The DOD said it supports the Agency for Toxic Substances and Disease Registry’s efforts to conduct an exposure assessment at eight military installations and a multi-site health study, as required by the FY2018 National Defense Authorization Act. Military departments are switching out AFFF from firefighting systems and backup storage lockers to ensure only the new military specification for AFFF without detectable PFOS or PFOA is available for emergency firefighting responses.

The EPA said PFAS have been manufactured and used in a variety of industries around the globe since the 1940s. PFOA and PFOS have been the most extensively produced and studied of these chemicals. PFAS can be found in:

  • Food packaged in PFAS-containing materials, processed with equipment that used PFAS or grown in PFAS-contaminated soil or water.
  • Commercial household products, including stain- and water-repellent fabrics, nonstick products (e.g., Teflon), polishes, waxes, paints, cleaning products and fire-fighting foams.
  • Workplace, including production facilities or industries (e.g., chrome plating, electronics manufacturing or oil recovery) that use PFAS.
  • Drinking water, typically localized and associated with a specific facility (e.g., manufacturer, landfill, wastewater treatment plant, firefighter training facility).
  • Living organisms, including fish, animals and humans where PFAS have the ability to build up and persist over time.

Certain PFAS chemicals are no longer manufactured in the U.S. due to phase-outs. PFOA and PFOS are no longer manufactured in the U.S., but they are still produced internationally and can be imported into the U.S. in consumer goods such as carpet, leather and apparel, textiles, paper and packaging, coatings, rubber and plastics, the EPA said.

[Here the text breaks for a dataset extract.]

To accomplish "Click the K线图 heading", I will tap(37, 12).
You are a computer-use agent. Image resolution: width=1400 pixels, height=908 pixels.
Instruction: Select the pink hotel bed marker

The EPA also said studies indicate PFOA and PFOS can cause reproductive and developmental, liver and kidney and immunological effects in laboratory animals. Both chemicals have caused tumors in animals. The most consistent findings are increased cholesterol levels among exposed populations with more limited findings related to low birth weights, the immune system, cancer and thyroid hormone disruption.

The EPA said people can be exposed if they are released during normal use, biodegradation or disposal of consumer products containing PFAS. People who work at PFAS production facilities, or facilities that manufacture goods made with PFAS, may be exposed in certain occupational settings or through contaminated air.

Drinking water contamination is typically localized and associated with a specific facility, such as an industrial facility where PFAS were produced or used to manufacture other products, or an oil refinery, airfield or other location at which PFAS were used for firefighting, the EPA said.